Document text:
◆ ◆ ◆ ◆

Those of us who learned our Economics before 1970 would have been incredulous if told that there would be unemployment rates in double digits in many developed countries, and that it would be widely claimed that nothing could be done about the problem. To be more precise, economists who learnt their subject between, let us say, 1950 and 1970, and those who taught them, would have shared this view with only a few exceptions. In addition, governments and political commentators both at the academic and the journalistic ends of the scale, would have shared the assumption that governments which presided over such unemployment would not last beyond the next general election. Furthermore, it was felt that such electoral punishment would be justified—governments had the ability to avoid widespread unemployment if only they managed the economies suitably. A few economists had not gone along with the consensus, but they were a small minority and their views were generally ignored. Their appeal to academic economists was beginning to widen slightly, but had not yet spread at all into the wider world. Until the late 1960s, even amongst academic economists, these dissenters (often the followers of Milton Friedman) were known primarily for other aspects where they disagreed with the mainstream consensus, and their views about the possibility or desirability of controlling unemployment were generally downplayed.
Our aim in this book is to try to clarify the issues involved in the arguments over whether governments can and should control the level of employment and output by the use of macroeconomic policies. In the process of discussing disagreements over whether governments could have prevented the rise in unemployment in the past two decades, we shall also deal with views as to why unemployment has risen, and whether government macroeconomic policies have themselves contributed to the rise. At the end of the book, in Chapter 7, we also examine some other reasons suggested for the rise in unemployment that have not been dealt with in the preceding chapters.

◆ ◆ ◆ ◆

Exercise data:

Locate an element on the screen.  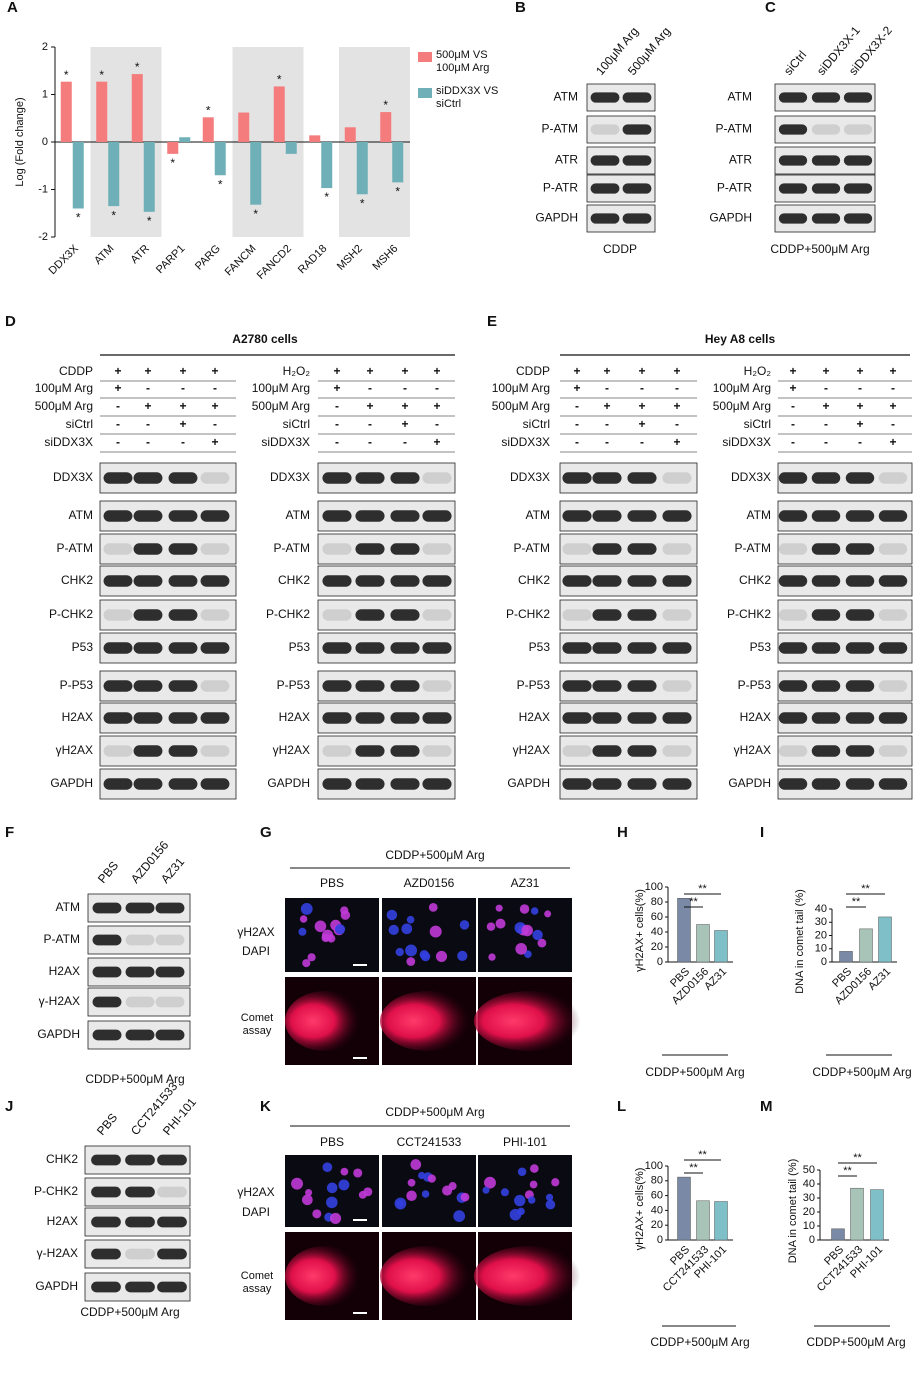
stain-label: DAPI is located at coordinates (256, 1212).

◆ ◆ ◆ ◆

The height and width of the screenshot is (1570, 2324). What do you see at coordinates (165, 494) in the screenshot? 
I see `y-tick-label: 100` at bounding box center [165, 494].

◆ ◆ ◆ ◆

Problems and tasks:
A: Reproduce the unemployment passage word for word, starting at "Our aim in this" and ending at "the preceding chapters.".
B: In the passage on unemployment, whose followers were the dissenters from the consensus often said to be?
C: Carry on the passage about unemployment and macroeconomic policy from the point where it stops.
The material is separate from the passage on unemployment and is not connected to it.

Exercise results:
A:
Our aim in this book is to try to clarify the issues involved in the arguments over whether governments can and should control the level of employment and output by the use of macroeconomic policies. In the process of discussing disagreements over whether governments could have prevented the rise in unemployment in the past two decades, we shall also deal with views as to why unemployment has risen, and whether government macroeconomic policies have themselves contributed to the rise. At the end of the book, in Chapter 7, we also examine some other reasons suggested for the rise in unemployment that have not been dealt with in the preceding chapters.

B: Milton Friedman's.

C:
In the early years of the 1980s, British Prime Minister Margaret Thatcher was sometimes referred to by her opponents, with a degree of derision, by the name ‘Tina’—these also being the initial letters of her oft-repeated statement that ‘there is no alternative’. One way of summarising the question that this book tries to examine is whether it is correct to claim that there is no alternative to the types of policies, and their results, that have been adopted in most, though not all, countries in the past decade.

THE APPROACH OF THIS BOOK

Those who have already studied some economics will have come across some of the issues which are debated in the disagreements over macroeconomic policies. However, all too often, because they have been introduced in passing while teaching the techniques of macroeconomic analysis, the knowledge of even these policy issues is not coherent. Unfortunately, there is insufficient understanding of the interrelationship between the issues, and of whether agreeing with one side of the debate on one issue entails taking a particular position on one of the others.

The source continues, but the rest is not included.